● Source data

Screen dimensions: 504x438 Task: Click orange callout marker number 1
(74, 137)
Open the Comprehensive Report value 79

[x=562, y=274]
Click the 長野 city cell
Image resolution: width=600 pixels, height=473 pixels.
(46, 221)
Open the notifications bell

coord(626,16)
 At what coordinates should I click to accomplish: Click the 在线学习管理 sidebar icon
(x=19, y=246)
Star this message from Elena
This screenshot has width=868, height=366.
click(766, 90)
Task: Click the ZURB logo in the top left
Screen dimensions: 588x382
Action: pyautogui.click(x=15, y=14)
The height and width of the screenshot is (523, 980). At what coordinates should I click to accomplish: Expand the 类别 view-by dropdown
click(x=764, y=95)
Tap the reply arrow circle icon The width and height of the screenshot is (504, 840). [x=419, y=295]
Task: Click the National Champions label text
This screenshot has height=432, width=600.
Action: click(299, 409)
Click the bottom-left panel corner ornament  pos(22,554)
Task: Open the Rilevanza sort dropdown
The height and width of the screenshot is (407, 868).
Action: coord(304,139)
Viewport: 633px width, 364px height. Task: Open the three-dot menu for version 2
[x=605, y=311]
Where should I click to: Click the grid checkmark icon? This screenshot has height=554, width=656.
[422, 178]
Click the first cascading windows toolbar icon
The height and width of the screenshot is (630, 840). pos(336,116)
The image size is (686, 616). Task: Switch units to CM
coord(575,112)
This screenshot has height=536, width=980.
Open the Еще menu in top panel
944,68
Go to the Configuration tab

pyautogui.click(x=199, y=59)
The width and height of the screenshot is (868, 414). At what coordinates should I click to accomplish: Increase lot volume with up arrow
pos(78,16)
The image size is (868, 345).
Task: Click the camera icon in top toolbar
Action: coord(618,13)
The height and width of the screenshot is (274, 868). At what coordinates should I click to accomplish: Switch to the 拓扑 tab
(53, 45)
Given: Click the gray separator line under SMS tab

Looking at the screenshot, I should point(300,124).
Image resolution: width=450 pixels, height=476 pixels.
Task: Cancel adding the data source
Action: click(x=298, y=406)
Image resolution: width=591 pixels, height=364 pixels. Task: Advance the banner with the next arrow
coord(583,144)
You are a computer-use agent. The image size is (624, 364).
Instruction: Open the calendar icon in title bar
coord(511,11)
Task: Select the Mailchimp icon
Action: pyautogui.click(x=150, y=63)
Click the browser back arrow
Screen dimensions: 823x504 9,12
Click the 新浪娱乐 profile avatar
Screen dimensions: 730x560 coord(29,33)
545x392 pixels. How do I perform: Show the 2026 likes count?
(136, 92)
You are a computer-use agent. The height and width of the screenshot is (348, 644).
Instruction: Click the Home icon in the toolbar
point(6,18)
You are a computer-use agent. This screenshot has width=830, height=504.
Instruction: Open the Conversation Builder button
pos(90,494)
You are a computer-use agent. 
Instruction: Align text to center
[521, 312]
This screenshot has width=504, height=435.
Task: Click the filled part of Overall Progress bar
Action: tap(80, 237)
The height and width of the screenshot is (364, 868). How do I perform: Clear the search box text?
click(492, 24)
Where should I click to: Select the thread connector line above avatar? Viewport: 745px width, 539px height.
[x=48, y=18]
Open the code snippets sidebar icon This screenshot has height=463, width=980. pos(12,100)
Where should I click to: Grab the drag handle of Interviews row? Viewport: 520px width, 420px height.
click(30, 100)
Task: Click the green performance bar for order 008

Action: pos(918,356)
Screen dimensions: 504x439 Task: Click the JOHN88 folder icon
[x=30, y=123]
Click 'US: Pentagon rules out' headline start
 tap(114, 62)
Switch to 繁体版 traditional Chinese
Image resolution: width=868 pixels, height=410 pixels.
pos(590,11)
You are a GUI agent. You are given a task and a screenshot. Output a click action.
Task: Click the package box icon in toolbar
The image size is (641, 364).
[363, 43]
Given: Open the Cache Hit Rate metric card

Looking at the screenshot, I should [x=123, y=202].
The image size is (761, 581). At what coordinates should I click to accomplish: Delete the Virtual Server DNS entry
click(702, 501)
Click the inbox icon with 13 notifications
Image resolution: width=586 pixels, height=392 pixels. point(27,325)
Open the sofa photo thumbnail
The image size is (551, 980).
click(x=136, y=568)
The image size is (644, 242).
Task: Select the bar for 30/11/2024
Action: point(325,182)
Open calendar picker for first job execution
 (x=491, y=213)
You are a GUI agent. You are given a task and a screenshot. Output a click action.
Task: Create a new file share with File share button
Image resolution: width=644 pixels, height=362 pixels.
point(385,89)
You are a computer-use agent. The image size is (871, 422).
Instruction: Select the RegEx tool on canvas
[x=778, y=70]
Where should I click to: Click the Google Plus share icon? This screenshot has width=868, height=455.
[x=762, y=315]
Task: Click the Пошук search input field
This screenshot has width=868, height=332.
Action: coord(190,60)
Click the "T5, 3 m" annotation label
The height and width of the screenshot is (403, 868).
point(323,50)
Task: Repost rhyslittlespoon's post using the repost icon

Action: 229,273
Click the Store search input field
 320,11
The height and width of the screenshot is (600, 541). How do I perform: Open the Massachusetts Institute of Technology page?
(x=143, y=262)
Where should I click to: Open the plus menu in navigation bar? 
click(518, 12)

● Exercise aim
For this exercise, output all the data exactly as shown above.

● Your solution
Screen dimensions: 504x438 Task: Click orange callout marker number 1
(74, 137)
Open the Comprehensive Report value 79

[x=562, y=274]
Click the 長野 city cell
Image resolution: width=600 pixels, height=473 pixels.
(46, 221)
Open the notifications bell

coord(626,16)
 At what coordinates should I click to accomplish: Click the 在线学习管理 sidebar icon
(x=19, y=246)
Star this message from Elena
This screenshot has width=868, height=366.
click(766, 90)
Task: Click the ZURB logo in the top left
Screen dimensions: 588x382
Action: pyautogui.click(x=15, y=14)
The height and width of the screenshot is (523, 980). At what coordinates should I click to accomplish: Expand the 类别 view-by dropdown
click(x=764, y=95)
Tap the reply arrow circle icon The width and height of the screenshot is (504, 840). [x=419, y=295]
Task: Click the National Champions label text
This screenshot has height=432, width=600.
Action: click(299, 409)
Click the bottom-left panel corner ornament  pos(22,554)
Task: Open the Rilevanza sort dropdown
The height and width of the screenshot is (407, 868).
Action: coord(304,139)
Viewport: 633px width, 364px height. Task: Open the three-dot menu for version 2
[x=605, y=311]
Where should I click to: Click the grid checkmark icon? This screenshot has height=554, width=656.
[422, 178]
Click the first cascading windows toolbar icon
The height and width of the screenshot is (630, 840). pos(336,116)
The image size is (686, 616). Task: Switch units to CM
coord(575,112)
This screenshot has height=536, width=980.
Open the Еще menu in top panel
944,68
Go to the Configuration tab

pyautogui.click(x=199, y=59)
The width and height of the screenshot is (868, 414). At what coordinates should I click to accomplish: Increase lot volume with up arrow
pos(78,16)
The image size is (868, 345).
Task: Click the camera icon in top toolbar
Action: coord(618,13)
The height and width of the screenshot is (274, 868). At what coordinates should I click to accomplish: Switch to the 拓扑 tab
(53, 45)
Given: Click the gray separator line under SMS tab

Looking at the screenshot, I should point(300,124).
Image resolution: width=450 pixels, height=476 pixels.
Task: Cancel adding the data source
Action: click(x=298, y=406)
Image resolution: width=591 pixels, height=364 pixels. Task: Advance the banner with the next arrow
coord(583,144)
You are a computer-use agent. The image size is (624, 364).
Instruction: Open the calendar icon in title bar
coord(511,11)
Task: Select the Mailchimp icon
Action: pyautogui.click(x=150, y=63)
Click the browser back arrow
Screen dimensions: 823x504 9,12
Click the 新浪娱乐 profile avatar
Screen dimensions: 730x560 coord(29,33)
545x392 pixels. How do I perform: Show the 2026 likes count?
(136, 92)
You are a computer-use agent. The height and width of the screenshot is (348, 644).
Instruction: Click the Home icon in the toolbar
point(6,18)
You are a computer-use agent. This screenshot has width=830, height=504.
Instruction: Open the Conversation Builder button
pos(90,494)
You are a computer-use agent. 
Instruction: Align text to center
[521, 312]
This screenshot has width=504, height=435.
Task: Click the filled part of Overall Progress bar
Action: tap(80, 237)
The height and width of the screenshot is (364, 868). How do I perform: Clear the search box text?
click(492, 24)
Where should I click to: Select the thread connector line above avatar? Viewport: 745px width, 539px height.
[x=48, y=18]
Open the code snippets sidebar icon This screenshot has height=463, width=980. pos(12,100)
Where should I click to: Grab the drag handle of Interviews row? Viewport: 520px width, 420px height.
click(30, 100)
Task: Click the green performance bar for order 008

Action: pos(918,356)
Screen dimensions: 504x439 Task: Click the JOHN88 folder icon
[x=30, y=123]
Click 'US: Pentagon rules out' headline start
 tap(114, 62)
Switch to 繁体版 traditional Chinese
Image resolution: width=868 pixels, height=410 pixels.
pos(590,11)
You are a GUI agent. You are given a task and a screenshot. Output a click action.
Task: Click the package box icon in toolbar
The image size is (641, 364).
[363, 43]
Given: Open the Cache Hit Rate metric card

Looking at the screenshot, I should [x=123, y=202].
The image size is (761, 581). At what coordinates should I click to accomplish: Delete the Virtual Server DNS entry
click(702, 501)
Click the inbox icon with 13 notifications
Image resolution: width=586 pixels, height=392 pixels. point(27,325)
Open the sofa photo thumbnail
The image size is (551, 980).
click(x=136, y=568)
The image size is (644, 242).
Task: Select the bar for 30/11/2024
Action: point(325,182)
Open calendar picker for first job execution
 (x=491, y=213)
You are a GUI agent. You are given a task and a screenshot. Output a click action.
Task: Create a new file share with File share button
Image resolution: width=644 pixels, height=362 pixels.
point(385,89)
You are a computer-use agent. The image size is (871, 422).
Instruction: Select the RegEx tool on canvas
[x=778, y=70]
Where should I click to: Click the Google Plus share icon? This screenshot has width=868, height=455.
[x=762, y=315]
Task: Click the Пошук search input field
This screenshot has width=868, height=332.
Action: coord(190,60)
Click the "T5, 3 m" annotation label
The height and width of the screenshot is (403, 868).
point(323,50)
Task: Repost rhyslittlespoon's post using the repost icon

Action: 229,273
Click the Store search input field
 320,11
The height and width of the screenshot is (600, 541). How do I perform: Open the Massachusetts Institute of Technology page?
(x=143, y=262)
Where should I click to: Open the plus menu in navigation bar? 
click(518, 12)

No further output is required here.